#### EXTRACTED ENTRIES:
☆ ☆ ☆ ☆

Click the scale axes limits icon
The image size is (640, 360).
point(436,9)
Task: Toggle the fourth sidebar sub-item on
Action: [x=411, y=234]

☆ ☆ ☆ ☆

#### TASK BRIEF:
Arrange the records above as a Markdown table with one row per nonblank line. Use the columns "Number", for each line's position, and "Line", for its text.

#### FULL RESPONSE:
| Number | Line |
|---|---|
| 1 | Click the scale axes limits icon |
| 2 | The image size is (640, 360). |
| 3 | point(436,9) |
| 4 | Task: Toggle the fourth sidebar sub-item on |
| 5 | Action: [x=411, y=234] |